Manufacturing Relocation and Supply Chain Restructuring Drive Deals
India and Southeast Asia are becoming new hotspots for global manufacturing investment. As companies accelerate their "China+1" strategy, diversifying production bases to India, Vietnam, Indonesia and elsewhere, related M&A activity is also picking up. PwC points out that the trend toward localized production in these regions will generate numerous business development opportunities, particularly for manufacturing operations that benefit from supply chain restructuring.
Meanwhile, deal activity in Japan and South Korea is focused on automation, battery technology and electronics. These two countries' advantages in high-end manufacturing and precision components make them key battlegrounds for M&A in automation upgrades and new energy supply chains.
Automation and AI Infrastructure: Core Drivers of Deals
The focus of manufacturing deals is shifting toward assets that support AI infrastructure, grid resilience and automation. PwC data shows that by 2030, the median proportion of industrial manufacturers with highly automated processes is expected to rise from 18% to 50%. This trend is driving investment demand for robotics, industrial software, sensors and interconnected systems.
For Asian companies, automation is not only a tool to improve efficiency but also an inevitable choice to address rising labor costs and demographic changes. Companies that can provide intelligent manufacturing solutions will become hot targets in the M&A market.

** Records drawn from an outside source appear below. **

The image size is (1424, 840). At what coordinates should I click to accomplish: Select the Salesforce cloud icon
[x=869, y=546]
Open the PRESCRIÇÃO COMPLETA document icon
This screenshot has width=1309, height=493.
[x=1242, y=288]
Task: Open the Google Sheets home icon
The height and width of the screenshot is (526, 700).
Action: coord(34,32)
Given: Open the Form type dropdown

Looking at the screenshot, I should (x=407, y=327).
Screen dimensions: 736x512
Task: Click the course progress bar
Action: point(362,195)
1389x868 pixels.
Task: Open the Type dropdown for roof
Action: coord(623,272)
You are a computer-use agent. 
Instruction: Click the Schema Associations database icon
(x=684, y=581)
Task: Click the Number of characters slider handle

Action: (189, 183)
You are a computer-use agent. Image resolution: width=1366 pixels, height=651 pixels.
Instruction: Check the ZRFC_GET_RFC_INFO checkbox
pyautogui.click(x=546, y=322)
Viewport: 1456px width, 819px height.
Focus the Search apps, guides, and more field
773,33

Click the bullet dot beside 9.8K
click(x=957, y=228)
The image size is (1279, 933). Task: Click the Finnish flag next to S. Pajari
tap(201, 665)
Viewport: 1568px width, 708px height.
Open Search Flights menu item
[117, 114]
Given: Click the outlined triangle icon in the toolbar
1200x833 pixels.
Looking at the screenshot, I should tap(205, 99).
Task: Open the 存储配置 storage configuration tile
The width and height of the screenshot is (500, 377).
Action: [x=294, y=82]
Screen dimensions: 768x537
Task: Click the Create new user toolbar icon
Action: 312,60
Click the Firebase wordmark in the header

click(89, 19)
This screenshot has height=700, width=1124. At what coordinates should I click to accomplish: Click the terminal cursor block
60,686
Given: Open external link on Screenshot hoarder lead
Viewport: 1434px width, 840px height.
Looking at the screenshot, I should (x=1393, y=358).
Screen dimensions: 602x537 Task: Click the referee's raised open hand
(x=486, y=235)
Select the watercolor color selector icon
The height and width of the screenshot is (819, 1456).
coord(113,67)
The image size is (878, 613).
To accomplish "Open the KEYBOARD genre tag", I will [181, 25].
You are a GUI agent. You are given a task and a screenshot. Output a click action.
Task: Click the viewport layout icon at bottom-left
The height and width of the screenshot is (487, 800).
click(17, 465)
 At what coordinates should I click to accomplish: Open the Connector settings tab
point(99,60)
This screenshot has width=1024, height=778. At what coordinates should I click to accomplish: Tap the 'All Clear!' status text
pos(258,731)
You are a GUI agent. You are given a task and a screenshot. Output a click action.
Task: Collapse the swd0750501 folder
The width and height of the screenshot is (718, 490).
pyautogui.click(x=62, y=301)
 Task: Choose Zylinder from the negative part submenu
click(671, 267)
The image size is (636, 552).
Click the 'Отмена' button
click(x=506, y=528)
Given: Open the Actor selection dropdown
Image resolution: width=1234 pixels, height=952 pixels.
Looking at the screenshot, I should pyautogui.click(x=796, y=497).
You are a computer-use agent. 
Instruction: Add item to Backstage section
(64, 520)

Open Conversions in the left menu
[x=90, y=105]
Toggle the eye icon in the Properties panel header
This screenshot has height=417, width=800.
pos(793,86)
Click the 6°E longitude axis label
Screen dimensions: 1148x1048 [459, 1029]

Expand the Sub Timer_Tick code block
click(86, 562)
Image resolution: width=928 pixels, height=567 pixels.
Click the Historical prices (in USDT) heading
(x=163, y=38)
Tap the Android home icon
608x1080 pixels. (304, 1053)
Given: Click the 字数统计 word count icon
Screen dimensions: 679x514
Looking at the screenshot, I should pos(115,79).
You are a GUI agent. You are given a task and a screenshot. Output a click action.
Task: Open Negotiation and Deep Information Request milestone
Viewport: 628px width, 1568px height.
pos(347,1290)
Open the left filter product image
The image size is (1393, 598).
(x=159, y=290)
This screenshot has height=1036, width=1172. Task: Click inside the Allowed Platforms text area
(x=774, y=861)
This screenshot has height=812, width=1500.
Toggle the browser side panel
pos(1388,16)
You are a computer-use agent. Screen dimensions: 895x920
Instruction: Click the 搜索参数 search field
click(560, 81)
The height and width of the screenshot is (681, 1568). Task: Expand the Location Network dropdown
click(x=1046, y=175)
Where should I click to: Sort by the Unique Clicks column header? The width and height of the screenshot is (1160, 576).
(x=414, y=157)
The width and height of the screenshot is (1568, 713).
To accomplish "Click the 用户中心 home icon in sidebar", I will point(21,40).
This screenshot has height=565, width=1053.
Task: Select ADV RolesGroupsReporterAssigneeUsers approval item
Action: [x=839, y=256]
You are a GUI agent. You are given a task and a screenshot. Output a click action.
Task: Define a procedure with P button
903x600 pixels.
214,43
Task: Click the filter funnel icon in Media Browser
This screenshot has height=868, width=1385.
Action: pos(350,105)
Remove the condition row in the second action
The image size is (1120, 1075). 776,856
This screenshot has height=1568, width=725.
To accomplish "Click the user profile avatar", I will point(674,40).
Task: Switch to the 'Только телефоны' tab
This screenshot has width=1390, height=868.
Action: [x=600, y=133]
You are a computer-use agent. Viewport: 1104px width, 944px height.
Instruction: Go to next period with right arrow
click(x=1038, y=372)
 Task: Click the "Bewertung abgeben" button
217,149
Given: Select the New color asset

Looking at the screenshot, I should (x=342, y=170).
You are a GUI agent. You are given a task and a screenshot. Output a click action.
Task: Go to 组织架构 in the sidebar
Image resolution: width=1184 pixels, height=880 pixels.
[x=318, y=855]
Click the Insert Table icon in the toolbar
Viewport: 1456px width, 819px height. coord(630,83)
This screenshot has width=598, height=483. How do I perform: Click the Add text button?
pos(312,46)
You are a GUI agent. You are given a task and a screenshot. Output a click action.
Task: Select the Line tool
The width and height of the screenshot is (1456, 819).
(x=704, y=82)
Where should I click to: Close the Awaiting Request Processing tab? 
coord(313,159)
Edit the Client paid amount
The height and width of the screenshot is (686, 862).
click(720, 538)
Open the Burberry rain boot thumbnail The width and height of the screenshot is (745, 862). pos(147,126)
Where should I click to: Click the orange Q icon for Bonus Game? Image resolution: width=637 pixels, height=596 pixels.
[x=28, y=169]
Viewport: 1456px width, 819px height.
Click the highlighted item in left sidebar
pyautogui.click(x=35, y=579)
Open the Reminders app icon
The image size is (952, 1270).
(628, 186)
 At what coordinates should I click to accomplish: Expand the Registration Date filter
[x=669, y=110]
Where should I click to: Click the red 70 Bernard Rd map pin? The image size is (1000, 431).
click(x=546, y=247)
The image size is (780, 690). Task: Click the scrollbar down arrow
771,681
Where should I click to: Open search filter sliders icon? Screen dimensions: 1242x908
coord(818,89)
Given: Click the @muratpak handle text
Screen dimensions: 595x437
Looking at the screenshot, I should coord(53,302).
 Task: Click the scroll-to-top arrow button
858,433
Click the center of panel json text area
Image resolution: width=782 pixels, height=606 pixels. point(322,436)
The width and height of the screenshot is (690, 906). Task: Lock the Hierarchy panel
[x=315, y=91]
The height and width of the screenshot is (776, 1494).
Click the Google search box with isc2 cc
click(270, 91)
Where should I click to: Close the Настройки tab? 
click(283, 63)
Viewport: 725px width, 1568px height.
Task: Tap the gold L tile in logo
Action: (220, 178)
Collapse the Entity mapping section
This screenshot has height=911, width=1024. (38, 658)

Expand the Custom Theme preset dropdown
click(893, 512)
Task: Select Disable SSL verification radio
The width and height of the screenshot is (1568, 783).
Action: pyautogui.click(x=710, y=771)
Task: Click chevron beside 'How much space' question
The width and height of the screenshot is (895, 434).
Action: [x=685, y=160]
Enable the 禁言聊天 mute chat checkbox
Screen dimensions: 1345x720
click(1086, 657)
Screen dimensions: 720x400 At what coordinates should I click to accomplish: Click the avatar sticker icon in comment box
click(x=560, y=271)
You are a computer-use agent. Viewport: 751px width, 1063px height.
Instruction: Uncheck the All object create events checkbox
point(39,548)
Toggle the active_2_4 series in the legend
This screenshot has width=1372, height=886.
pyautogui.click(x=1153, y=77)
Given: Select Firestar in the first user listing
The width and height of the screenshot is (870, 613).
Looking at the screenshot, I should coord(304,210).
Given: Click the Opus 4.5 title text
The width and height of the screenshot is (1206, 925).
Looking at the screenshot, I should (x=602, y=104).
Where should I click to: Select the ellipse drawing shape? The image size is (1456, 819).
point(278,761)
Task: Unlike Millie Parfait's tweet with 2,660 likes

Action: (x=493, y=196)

Cross-Border Deals Still Face Headwinds
Despite the positive outlook for overall Asia-Pacific deals, cross-border transactions still face challenges from geopolitical uncertainties, tariff barriers and adjustments in national industrial policies. PwC emphasizes that cross-border deal activity may remain uneven, and companies need to carefully assess risks.
Notably, some companies are optimizing their portfolios by divesting non-core assets or spinning off manufacturing operations, creating opportunities for private equity and strategic buyers. In particular, localization manufacturing targets in India and Southeast Asia are expected to attract significant capital interest.
Outlook: The Long-Term Logic Behind Regional Resilience
The contrarian growth in Asia-Pacific industrial transaction volumes is no accident. It reflects the long-term trend of the global manufacturing center shifting from China to a broader Asian region, and also embodies the collective efforts of regional economies in technological upgrading and supply chain security. As AI and automation technologies accelerate their penetration, the Asian industrial M&A market is likely to remain active in the coming years.However, investors still need to pay attention to policy changes and geopolitical risks, especially against the backdrop of ongoing US-China technology competition and frequent adjustments in various countries' industrial subsidy policies. Transaction growth in the Asia-Pacific region is not smooth sailing, but compared to other regions globally, it clearly offers a more attractive window of opportunity.